After five months of detention, photojournalist Esraa El-Taweel was released Saturday, conditionally according to her lawyer Haleem Henish, who told Daily News Egypt she will be under scrutiny until the next court session in 45 days.
“Every time she goes outside her house, she is required to send a prior notice to the police station,” he said. Her release procedures on Saturday midnight were smooth and she will resume her physiotherapy course next week, he added.
The Cairo Criminal Court decided Saturday to release El-Taweel, 23, on health grounds after she was arrested on charges of belonging to the outlawed Muslim Brotherhood group and reporting false news that “harms national security”.

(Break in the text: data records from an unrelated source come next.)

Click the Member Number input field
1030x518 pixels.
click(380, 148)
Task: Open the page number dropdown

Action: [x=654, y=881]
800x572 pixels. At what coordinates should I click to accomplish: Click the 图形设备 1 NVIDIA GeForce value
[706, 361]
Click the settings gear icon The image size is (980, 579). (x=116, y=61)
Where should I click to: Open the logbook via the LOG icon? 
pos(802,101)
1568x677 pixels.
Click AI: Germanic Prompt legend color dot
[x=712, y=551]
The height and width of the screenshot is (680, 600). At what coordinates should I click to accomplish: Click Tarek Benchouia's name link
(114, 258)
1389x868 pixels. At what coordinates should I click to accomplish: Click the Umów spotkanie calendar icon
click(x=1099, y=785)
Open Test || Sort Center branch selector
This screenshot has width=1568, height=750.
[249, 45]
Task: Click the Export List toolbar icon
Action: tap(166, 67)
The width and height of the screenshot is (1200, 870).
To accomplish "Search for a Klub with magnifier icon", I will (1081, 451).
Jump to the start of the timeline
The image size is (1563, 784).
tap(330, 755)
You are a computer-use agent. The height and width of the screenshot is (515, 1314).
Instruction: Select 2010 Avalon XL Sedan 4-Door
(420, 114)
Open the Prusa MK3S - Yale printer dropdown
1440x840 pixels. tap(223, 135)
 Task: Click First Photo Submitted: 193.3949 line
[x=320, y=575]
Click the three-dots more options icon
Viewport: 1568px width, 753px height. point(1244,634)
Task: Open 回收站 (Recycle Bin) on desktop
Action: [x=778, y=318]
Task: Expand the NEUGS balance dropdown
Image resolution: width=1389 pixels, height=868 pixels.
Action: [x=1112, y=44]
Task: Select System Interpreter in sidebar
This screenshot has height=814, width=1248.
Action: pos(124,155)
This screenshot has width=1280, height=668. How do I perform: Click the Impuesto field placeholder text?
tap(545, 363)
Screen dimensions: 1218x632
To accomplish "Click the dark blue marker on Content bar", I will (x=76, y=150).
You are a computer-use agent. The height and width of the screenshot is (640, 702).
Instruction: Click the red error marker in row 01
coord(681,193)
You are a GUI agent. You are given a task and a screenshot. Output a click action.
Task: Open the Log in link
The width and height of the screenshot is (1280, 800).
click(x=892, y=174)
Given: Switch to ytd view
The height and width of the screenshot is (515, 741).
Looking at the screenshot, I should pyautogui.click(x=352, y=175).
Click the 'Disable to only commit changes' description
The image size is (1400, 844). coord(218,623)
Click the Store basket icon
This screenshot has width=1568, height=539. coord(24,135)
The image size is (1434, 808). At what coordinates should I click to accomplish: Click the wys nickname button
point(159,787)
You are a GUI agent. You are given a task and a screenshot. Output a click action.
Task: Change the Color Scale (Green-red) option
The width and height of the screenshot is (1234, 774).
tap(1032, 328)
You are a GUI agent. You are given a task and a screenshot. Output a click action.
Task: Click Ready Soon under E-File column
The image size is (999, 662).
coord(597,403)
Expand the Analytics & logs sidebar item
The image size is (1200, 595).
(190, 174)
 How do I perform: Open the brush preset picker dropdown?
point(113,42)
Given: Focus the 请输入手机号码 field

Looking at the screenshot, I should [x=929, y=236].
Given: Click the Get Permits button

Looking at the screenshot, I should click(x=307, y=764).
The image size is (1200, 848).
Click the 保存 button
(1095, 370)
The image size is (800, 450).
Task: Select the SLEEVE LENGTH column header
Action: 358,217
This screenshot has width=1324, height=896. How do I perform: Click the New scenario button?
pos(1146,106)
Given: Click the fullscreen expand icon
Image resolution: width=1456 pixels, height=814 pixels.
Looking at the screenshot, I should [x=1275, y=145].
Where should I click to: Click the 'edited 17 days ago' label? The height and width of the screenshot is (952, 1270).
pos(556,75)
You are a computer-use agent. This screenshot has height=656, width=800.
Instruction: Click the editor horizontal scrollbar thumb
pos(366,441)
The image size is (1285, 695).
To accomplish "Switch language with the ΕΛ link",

Her family is wary of giving further details on her release since it was conditional, but they also fear any potential misinterpretation, the defence lawyer added.
Minutes before El-Taweel was released from the Police Academy in Torah, her mother Hanaa A. Said: “I am thankful for her release, even though it is conditional. Esraa is much smaller than the charges given to her and I have faith she will be completely released in the upcoming session.”
Local rights groups have also welcomed the release of El-Taweel Saturday after outrage at her arrest, since her detention location remained unknown for the first two weeks. The outrage increased when photos depicting her crying inside the court room in November went viral across social media platforms.
During El-Taweel’s detention, she received little by way of medical treatment or was not allowed to see her family except for short durations and in maximum security, according to her mother.
El-Taweel’s detention was renewed several times since her arrest in early June. She took a bullet injury to her leg and spine while taking photos during a protest on the anniversary of the 25 January Revolution in 2012.
Health conditions inside detention facilities have been worsening at alarming levels, as the rates of arrests majorly increased in the wake of banning the Brotherhood, which has caused overcrowding and the deaths of dozens of detainees and prisoners.
Former parliamentary speaker and Brotherhood leader Saad Al-Katanti was also transferred to a hospital Thursday amid heavy security measures for medical treatment.